Among the lines below, a stretch begins at the one with "The width and height of the screenshot is (316, 224)." and ends at the one with "Click the horizontal scrollbar left arrow". Repeat that stretch exactly, ends included.

_INFORMATION SUPPLIED_:
BEGIN

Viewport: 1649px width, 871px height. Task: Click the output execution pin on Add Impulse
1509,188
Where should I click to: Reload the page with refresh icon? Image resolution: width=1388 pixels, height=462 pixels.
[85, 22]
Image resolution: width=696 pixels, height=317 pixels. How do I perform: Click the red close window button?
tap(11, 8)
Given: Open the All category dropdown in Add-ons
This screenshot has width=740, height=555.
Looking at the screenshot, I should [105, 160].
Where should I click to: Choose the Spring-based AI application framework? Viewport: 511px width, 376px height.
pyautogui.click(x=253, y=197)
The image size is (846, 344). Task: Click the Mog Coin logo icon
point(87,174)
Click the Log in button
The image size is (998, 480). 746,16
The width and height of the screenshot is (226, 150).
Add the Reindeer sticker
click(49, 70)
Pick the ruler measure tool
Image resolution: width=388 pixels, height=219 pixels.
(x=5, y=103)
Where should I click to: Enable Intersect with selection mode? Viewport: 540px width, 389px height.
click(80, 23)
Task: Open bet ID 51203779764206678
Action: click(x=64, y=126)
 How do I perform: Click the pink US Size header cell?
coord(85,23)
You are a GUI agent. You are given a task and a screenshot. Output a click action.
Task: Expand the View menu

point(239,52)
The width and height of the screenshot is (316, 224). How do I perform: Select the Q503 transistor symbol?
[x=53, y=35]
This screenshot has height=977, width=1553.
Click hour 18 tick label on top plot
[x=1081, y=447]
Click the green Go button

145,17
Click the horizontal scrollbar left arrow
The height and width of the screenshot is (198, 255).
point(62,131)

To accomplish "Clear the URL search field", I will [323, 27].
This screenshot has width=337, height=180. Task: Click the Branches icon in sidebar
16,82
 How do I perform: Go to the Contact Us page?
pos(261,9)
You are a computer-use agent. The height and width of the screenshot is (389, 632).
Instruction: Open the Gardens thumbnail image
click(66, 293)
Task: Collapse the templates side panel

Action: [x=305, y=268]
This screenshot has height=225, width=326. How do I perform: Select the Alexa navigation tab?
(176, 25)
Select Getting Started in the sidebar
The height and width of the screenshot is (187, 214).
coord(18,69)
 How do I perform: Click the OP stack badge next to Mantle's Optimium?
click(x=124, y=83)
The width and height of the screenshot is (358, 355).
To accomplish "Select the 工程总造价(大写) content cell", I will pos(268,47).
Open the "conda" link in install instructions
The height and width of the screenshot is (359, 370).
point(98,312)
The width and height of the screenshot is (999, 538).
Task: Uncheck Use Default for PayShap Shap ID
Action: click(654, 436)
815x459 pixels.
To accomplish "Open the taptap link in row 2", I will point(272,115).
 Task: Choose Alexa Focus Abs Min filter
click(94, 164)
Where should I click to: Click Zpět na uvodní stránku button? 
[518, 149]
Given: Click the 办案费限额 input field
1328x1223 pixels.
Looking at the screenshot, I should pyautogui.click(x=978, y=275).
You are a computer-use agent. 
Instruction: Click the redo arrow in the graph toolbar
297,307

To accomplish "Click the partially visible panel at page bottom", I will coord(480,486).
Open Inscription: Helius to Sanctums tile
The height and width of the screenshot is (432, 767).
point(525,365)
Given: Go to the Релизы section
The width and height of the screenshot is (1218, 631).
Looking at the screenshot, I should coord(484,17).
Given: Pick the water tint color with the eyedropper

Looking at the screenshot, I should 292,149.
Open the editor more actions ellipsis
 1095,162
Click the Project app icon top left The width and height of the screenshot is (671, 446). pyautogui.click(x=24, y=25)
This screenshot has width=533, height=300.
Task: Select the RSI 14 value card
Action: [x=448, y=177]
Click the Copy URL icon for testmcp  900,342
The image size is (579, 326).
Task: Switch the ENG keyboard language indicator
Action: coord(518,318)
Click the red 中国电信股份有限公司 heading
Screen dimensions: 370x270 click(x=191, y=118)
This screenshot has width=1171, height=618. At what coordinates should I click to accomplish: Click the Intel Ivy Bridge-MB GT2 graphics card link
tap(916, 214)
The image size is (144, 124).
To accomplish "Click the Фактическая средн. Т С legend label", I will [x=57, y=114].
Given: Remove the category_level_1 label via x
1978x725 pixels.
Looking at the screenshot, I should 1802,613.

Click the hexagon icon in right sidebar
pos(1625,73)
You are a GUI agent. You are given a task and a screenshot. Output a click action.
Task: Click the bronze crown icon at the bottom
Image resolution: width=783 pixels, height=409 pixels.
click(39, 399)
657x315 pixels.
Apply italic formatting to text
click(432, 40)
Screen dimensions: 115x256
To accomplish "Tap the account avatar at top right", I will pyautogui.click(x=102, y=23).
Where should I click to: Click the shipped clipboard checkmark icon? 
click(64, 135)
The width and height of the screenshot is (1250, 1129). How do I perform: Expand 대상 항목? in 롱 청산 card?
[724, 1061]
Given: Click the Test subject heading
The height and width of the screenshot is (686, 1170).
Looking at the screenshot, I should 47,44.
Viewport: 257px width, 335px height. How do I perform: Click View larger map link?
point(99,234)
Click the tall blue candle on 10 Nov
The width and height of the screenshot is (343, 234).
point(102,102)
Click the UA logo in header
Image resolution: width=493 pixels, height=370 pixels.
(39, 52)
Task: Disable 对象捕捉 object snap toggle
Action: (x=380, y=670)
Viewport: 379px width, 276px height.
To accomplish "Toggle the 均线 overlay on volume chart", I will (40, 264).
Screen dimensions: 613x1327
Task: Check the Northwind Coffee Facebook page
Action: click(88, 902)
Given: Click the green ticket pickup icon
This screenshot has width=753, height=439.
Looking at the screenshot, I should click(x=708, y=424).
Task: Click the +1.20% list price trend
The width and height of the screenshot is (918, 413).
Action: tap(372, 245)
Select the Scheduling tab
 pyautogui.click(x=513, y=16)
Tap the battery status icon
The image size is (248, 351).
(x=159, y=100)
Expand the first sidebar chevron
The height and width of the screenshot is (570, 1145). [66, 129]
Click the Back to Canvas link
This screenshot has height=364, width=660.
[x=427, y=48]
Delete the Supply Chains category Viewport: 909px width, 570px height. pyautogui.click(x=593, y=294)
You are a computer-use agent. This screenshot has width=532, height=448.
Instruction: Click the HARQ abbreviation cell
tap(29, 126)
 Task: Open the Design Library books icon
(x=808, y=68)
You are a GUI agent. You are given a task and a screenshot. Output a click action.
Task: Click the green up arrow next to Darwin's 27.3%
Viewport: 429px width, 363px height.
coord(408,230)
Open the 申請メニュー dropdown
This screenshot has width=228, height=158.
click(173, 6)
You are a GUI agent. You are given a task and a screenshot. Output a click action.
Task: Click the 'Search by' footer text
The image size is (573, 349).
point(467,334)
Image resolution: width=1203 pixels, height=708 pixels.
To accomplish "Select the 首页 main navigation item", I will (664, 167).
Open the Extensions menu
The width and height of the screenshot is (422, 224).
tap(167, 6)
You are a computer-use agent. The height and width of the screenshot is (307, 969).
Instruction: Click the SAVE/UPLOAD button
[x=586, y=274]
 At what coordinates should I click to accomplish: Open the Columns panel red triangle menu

END

_ANSWER BELOW_:
The width and height of the screenshot is (316, 224). How do I perform: Select the Q503 transistor symbol?
[x=53, y=35]
This screenshot has height=977, width=1553.
Click hour 18 tick label on top plot
[x=1081, y=447]
Click the green Go button

145,17
Click the horizontal scrollbar left arrow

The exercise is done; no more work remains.